Sunday, October 14, 2007 ~ Sixteen, Seventeen
Dear Sir or Madam,
You must forgive me for being so very absent this past week. I’m sure your days felt as empty and meaningless as mine never do. You see, my staff ornithologist informed me that this past week did not augur well, so I’ve been laying low in the root cellar, reading my serialized Wodehouse and trying to get a buzz off of year-old parsnips. For your trouble, here are two stock comics with only one letter in accompaniment. I know how much you prefer bright, colourful pictures to dirty, ugly words. I cannot promise that such a delay will not happen again or that I will feel genuine sympathy those times (or this time), but I can promise that by the time you finish this sentence, you will have legally forfeited your right to be angry.
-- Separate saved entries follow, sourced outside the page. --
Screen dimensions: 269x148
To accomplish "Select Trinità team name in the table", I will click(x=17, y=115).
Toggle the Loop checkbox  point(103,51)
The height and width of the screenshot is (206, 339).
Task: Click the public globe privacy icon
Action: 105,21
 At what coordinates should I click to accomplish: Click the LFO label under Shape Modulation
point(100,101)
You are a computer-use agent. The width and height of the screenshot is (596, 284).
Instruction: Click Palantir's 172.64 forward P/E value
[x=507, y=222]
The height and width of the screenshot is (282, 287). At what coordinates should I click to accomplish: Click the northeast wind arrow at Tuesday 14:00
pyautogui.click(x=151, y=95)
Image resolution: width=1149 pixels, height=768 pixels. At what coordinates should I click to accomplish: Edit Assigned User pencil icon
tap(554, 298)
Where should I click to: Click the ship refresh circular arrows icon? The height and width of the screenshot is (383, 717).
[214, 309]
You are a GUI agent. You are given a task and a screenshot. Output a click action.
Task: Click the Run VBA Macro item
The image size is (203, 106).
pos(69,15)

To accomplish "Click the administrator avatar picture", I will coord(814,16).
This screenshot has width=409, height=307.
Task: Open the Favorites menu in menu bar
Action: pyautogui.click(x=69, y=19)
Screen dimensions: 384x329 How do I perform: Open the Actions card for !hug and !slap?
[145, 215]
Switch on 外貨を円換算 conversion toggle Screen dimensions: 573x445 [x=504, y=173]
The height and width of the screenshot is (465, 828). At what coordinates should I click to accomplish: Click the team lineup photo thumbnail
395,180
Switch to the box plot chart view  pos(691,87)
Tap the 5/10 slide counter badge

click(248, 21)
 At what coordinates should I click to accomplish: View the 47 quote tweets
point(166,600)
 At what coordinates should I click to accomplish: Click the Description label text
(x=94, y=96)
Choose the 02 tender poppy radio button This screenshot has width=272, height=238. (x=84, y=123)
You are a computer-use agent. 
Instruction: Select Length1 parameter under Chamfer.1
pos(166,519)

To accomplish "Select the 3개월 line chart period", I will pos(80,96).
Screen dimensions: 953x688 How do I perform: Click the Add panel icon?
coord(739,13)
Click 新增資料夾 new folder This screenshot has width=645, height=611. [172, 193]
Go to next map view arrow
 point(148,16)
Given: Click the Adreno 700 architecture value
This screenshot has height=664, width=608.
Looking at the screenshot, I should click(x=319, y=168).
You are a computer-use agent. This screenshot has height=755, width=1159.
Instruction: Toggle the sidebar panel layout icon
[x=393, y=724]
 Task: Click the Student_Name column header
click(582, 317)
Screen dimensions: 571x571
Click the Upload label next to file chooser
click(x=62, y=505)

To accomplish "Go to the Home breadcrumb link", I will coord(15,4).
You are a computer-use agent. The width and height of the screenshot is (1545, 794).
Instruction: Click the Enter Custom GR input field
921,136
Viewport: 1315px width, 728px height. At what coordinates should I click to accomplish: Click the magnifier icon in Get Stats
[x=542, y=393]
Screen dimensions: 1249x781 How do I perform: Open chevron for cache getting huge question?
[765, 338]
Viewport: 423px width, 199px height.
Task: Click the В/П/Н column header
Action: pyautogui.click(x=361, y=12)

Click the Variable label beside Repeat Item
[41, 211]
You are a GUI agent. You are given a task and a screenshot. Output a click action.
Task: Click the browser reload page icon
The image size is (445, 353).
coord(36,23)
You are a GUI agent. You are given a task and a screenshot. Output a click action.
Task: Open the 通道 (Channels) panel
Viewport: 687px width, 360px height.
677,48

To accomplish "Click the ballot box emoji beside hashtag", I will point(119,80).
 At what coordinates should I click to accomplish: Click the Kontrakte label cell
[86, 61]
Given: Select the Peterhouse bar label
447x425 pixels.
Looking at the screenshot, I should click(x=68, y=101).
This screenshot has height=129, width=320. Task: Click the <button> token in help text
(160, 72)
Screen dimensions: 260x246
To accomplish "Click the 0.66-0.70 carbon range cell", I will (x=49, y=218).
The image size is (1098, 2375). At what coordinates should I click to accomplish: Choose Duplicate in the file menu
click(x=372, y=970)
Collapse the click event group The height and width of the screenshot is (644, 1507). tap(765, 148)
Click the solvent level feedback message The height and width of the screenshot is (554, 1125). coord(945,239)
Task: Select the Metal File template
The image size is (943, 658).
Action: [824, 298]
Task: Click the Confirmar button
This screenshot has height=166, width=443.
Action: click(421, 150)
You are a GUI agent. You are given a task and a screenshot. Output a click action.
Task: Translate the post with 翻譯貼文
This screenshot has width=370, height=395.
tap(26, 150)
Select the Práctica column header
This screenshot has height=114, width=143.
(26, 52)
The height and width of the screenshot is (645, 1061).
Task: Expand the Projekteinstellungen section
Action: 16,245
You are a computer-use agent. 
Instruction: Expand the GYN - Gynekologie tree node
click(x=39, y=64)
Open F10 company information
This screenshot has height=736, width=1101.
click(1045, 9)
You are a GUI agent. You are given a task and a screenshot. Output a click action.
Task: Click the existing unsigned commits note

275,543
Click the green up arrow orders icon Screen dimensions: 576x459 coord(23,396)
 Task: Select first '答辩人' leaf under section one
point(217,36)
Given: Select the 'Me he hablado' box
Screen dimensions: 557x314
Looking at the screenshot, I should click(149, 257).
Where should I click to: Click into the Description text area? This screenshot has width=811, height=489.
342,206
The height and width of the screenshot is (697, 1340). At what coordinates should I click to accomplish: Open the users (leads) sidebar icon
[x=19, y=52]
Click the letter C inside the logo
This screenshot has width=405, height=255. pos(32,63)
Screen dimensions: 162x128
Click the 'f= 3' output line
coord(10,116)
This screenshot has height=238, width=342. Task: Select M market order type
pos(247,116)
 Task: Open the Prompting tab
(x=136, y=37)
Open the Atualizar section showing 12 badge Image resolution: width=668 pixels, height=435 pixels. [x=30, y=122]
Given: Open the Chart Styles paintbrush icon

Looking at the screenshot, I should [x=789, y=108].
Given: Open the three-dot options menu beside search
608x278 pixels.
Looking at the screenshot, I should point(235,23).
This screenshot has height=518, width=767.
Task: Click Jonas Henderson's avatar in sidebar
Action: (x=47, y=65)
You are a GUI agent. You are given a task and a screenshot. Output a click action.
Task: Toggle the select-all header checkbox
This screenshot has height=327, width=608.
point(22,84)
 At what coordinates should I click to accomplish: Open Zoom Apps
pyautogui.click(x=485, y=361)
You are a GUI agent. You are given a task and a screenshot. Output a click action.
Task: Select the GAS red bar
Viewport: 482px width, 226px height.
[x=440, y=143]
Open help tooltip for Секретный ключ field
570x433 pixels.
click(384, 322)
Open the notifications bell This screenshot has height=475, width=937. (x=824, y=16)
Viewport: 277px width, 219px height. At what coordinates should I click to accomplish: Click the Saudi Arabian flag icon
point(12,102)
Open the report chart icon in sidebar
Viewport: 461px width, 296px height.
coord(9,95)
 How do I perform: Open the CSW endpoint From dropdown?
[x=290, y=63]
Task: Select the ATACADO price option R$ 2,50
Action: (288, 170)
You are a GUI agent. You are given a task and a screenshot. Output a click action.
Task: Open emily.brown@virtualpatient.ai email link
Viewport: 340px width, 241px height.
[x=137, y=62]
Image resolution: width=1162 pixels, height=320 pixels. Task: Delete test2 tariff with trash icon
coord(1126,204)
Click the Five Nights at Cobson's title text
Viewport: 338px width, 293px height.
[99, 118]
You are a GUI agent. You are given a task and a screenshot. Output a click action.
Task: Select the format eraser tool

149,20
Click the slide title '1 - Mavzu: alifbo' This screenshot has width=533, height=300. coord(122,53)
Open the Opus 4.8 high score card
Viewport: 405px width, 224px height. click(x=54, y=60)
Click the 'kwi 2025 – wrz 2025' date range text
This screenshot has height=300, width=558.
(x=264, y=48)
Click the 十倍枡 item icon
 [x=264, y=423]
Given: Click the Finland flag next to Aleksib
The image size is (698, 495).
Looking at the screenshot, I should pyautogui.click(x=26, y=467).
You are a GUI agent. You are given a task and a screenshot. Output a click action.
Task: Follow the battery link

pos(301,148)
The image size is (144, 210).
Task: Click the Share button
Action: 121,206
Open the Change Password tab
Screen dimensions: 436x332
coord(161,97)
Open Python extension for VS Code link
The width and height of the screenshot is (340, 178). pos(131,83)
Yours Occasionally, The Gentleman of the Site
Dear Sir or Madam,
It is inevitable that whilst following the innumerable avenues of conversation, the discussion will turn to conversation itself — words, phrases, and sentences. It’s such a common occurrence, it’s not even considered meta. It’s not even considered pretentious. Actually, most times, it’s not even considered at all. However, when one is in company as excruciatingly garrulous as I was nearly one year ago, it is often best to bury oneself in deep thoughts and befriend the words one is assaulted with, lest they consume your very heart.
Truly a lovely couple of characters are Ms. Mulgahe Townsend and her devoted brother Franklin, with whom I spent an evening last November. So close are these siblings, that many members of their social sphere assume them to be husband and wife. This is understandable, as one is almost never seen apart from the other. Also they sleep together and have sex and have twenty-four ugly children.
After a decidedly pleasant meal of eggs and pérfaan at my flat, I suggested we discover the local cinema, and as we walked, the pair engaged themselves in a lukewarm debate about the correct pronunciation of the word “facetious.” “Now, Mulgahe, we know what a facet is, don’t we? Like those of the emerald brooch I bought you for your birthday. And we know that this word is pronounced with a hard ‘t’.”
“Yes, Franklin, but when paired with an ‘i’, the ‘t’ makes a shushing sound as in ‘petition’ or ‘defenestration.’”
“Don’t forget ‘masturbation,’” I added facetiously.
“Heaven forbid,” said Franklin, “I’m sorry, but I just like the idea of saying that Uncle Herbert’s face is as facet-ious as a Chinese golf ball.”
“Now, that’s not even the correct definition, Franklin. — ‘Defintion.’ That’s another shushy word. — And for God’s sake, why Chinese?”
“I don’t know. Everything there is more. There’s so many of them… Wait. Do they have golf in China, Gentleman?”
“Given their population, I’d say there’s little room for decent courses. In any event, we are arrived.”
The brittle yet constricting fibers of dialogue gave away under the bright lights of the marquee. It was my hope that the darkness and enforced silence of the theatre would quell further prattling, but unfortunately there was still the matter of selecting a picture. “Children of Men,” Franklin read, stroking his chin thoughtfully, “That’s absurd. Men cannot have children.”
After a moment Mulgahe agreed, “No, I don’t think they can.”
“Do you suppose… they mean… poop?” suggested Franklin.
“Now, I hardly think they can justify filling two hours with poop,” said Mulgahe.
“Obviously you’ve never seen— ” and I can’t remember exactly how I completed that sentence, but I can assure you it was the funniest thing that could have been said.
The Townsends were amused and, for a time, blessedly silent as we enjoyed the film. Actually, only Mulgahe enjoyed it, because she is sexually aroused by Sir Michael Caine. Franklin was disappointed because the plot did not touch on how the dip in global population had affected China’s stance on golf. Personally, I couldn’t reconcile mass infertility with dystopia. Sounds like a right good time to me.
I voiced this opinion and Franklin immediately corrected me that the word is pronounced “di-stop-ia,” “because everything stops,” he said. I graciously agreed and began to mentally list all the words that rhyme with “imbecile.” There are none. Perhaps in Chinese?